Es difícil eliminar la sospecha de que una persona feliz, con independencia de los hechos concretos que la rodean, mostraría un cruel egoísmo. No creo que esta sospecha deba inquietarnos si aprendemos a distinguir dos tipos de egoísmo. Por una parte está el egoísmo que yo llamaría de las personas cortas de vista. Este es el egoísmo del que se come el último trozo de tarta sabiendo que otra persona también lo desea. Por otra, está el egoísmo inteligente. Las personas verdaderamente egoístas, rara vez se comen el último trozo de tarta si sospechan que otra persona lo desea. Saben que, como mínimo, compartir ese trozo de tarta, aumenta las probabilidades de que lo vuelvan a invitar a comer tarta. Ya lo hemos dicho, el objetivo de ser feliz es que, las personas felices, suelen tener una irrefrenable tendencia a actuar bien y quien considere sinónimos felicidad y egoísmo tendrá que demostrar que actuar bien puede ser pernicioso.
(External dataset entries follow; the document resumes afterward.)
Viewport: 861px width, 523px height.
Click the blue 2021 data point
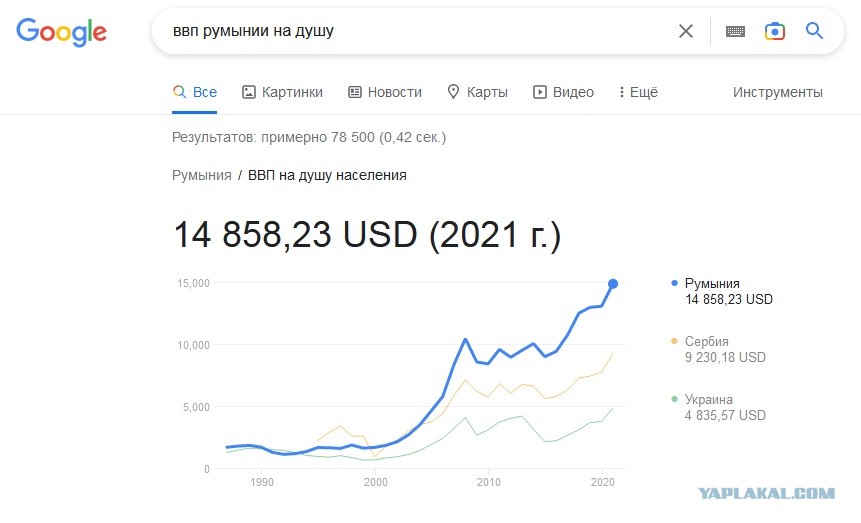[613, 283]
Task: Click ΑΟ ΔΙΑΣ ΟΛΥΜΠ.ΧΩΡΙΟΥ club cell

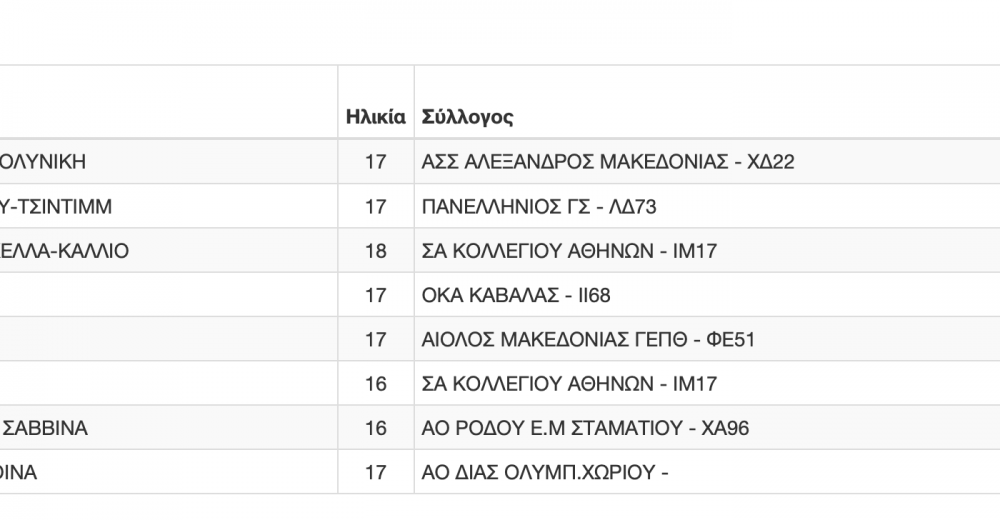Action: 545,472
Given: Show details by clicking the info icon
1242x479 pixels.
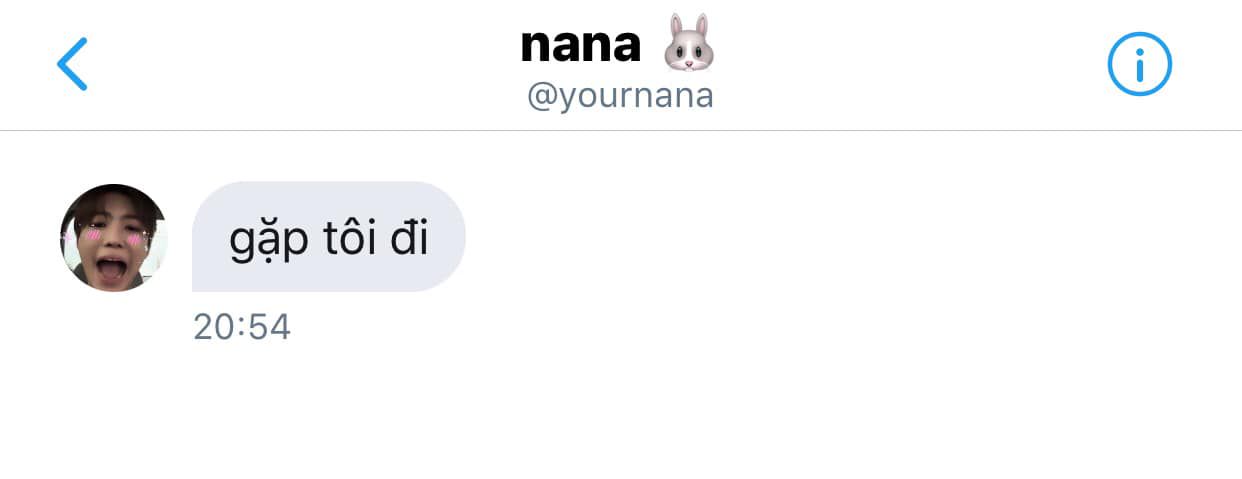Looking at the screenshot, I should click(x=1139, y=64).
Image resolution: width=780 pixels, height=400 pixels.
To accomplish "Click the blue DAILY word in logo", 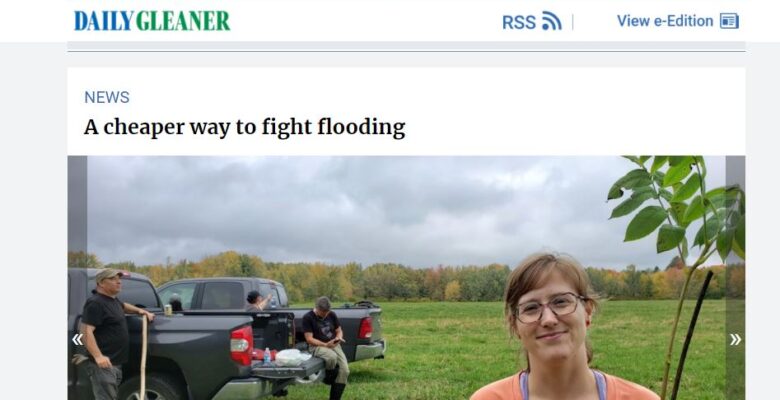I will (x=104, y=21).
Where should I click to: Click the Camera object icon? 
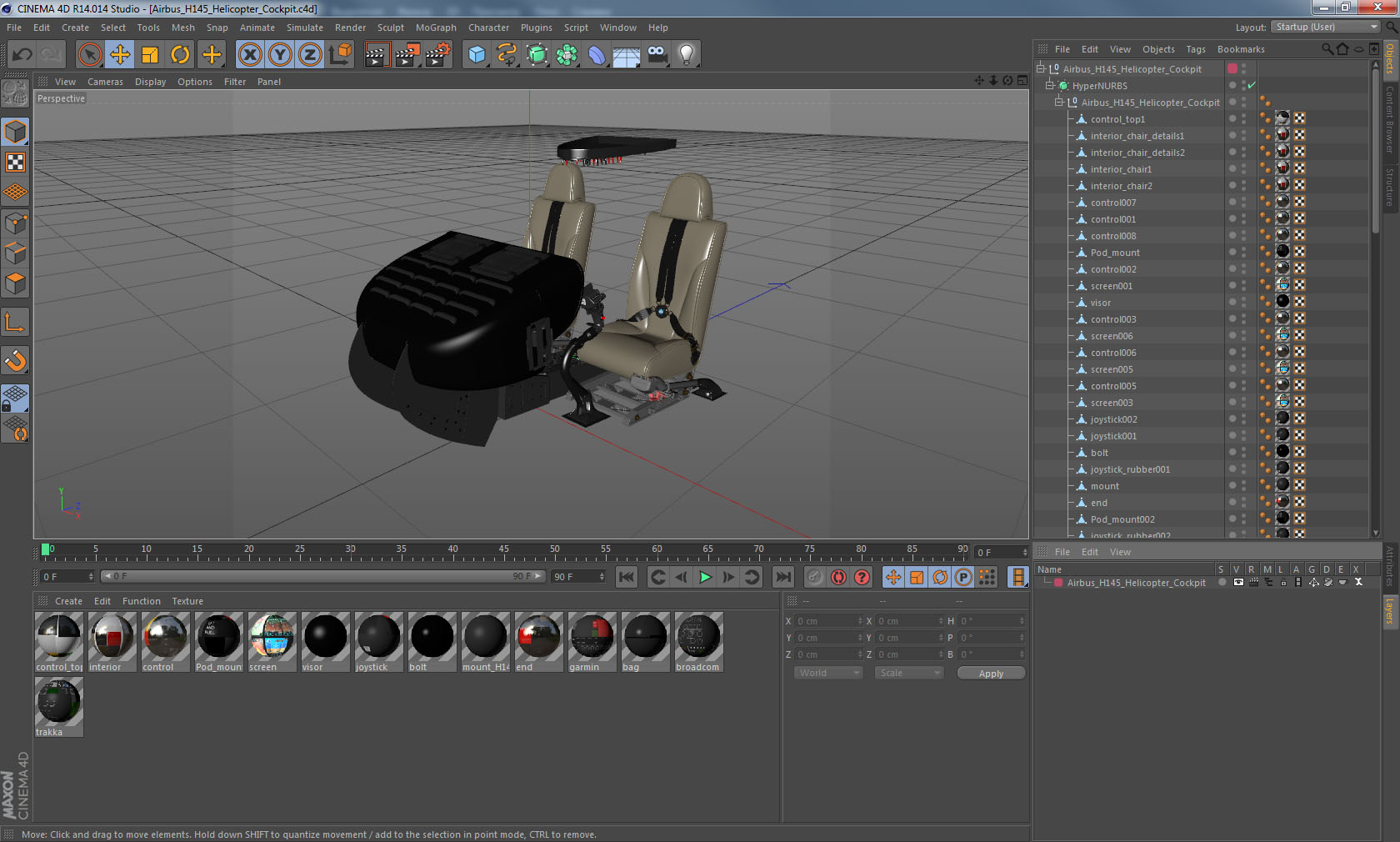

En los propios textos de Adorno se asoma la idea de que, dado el estado actual de cosas, el hecho de ser feliz es absolutamente revolucionario. Si se consiguiese extender la felicidad hasta alcanzar un porcentaje mínimo de la población, el efecto sería tan devastador, que difícilmente el sistema de poder imperante podría soportarlo. Resulta extremadamente fácil demostrar esto. Si alguna vez han utilizado la provocadora táctica de responderle al superior que les abronca con una cándida sonrisa y un rotundo "me da igual, yo soy feliz", sabrán lo que suele ocurrir. Quien está intentando acogotarles recurrirá a la cruda violencia o a las amenazas más brutales. No lo hace porque crea que esa respuesta refuerza su poder. Bien al contrario, lo hace porque sabe perfectamente que su aparente poder se acaba de esfumar en el aire. ¿Qué ocurriría si ésa se convirtiese en nuestra respuesta habitual a todos los intentos de hacernos sentir mal, de conducirnos por un camino que no hemos elegido, de convertirnos en personas que no queremos ser? ¿Qué ocurriría si respondiésemos así, a los agravios, a los anuncios, a quienes nos exigen ser más productivos, más competitivos, más agresivos? ¿Cuántas cosas dejaríamos de comprar y aún de desear? ¿A qué se dedicarían los fabricantes de productos de lujo?